■ **WHAT IS NEEDED**: Search the entries below for "marker". Report each line where it occurs.

■ **DATASET EXCERPTS**:
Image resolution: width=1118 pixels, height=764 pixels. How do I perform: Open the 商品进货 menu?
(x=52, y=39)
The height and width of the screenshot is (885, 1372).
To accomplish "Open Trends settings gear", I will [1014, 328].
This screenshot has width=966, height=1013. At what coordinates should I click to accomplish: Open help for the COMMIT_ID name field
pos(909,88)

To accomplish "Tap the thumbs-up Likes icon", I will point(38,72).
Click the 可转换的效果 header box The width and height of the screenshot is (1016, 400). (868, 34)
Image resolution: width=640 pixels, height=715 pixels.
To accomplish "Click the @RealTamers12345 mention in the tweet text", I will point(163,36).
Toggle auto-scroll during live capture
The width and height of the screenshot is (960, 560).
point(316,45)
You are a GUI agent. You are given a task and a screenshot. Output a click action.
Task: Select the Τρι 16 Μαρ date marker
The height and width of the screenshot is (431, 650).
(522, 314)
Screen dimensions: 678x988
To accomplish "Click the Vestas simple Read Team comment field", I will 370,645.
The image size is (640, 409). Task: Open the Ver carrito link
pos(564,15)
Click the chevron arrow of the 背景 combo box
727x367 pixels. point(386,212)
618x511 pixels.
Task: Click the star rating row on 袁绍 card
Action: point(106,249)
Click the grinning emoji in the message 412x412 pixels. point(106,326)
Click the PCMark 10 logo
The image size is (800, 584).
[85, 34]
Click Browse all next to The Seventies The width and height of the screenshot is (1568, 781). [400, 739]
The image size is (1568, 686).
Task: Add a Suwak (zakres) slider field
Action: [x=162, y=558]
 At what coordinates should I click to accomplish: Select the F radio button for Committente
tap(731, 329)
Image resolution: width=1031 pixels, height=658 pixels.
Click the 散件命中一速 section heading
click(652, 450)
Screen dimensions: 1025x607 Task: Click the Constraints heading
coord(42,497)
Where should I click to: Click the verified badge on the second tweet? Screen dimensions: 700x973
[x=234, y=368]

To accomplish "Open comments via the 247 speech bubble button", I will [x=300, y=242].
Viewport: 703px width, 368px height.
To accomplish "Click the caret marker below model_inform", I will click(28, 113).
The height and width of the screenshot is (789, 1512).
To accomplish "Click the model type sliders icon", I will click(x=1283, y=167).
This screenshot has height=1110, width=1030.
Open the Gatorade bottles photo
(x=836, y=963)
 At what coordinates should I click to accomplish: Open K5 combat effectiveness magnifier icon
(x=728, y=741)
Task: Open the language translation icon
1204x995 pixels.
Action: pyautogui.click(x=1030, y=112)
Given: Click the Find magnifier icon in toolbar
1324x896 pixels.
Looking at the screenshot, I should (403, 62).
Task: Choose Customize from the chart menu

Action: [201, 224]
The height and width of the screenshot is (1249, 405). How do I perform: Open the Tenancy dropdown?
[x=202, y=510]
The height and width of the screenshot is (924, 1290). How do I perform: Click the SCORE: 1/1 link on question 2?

■ **OUTPUT BELOW**:
Task: Select the Τρι 16 Μαρ date marker
To accomplish "Click the caret marker below model_inform", I will click(28, 113).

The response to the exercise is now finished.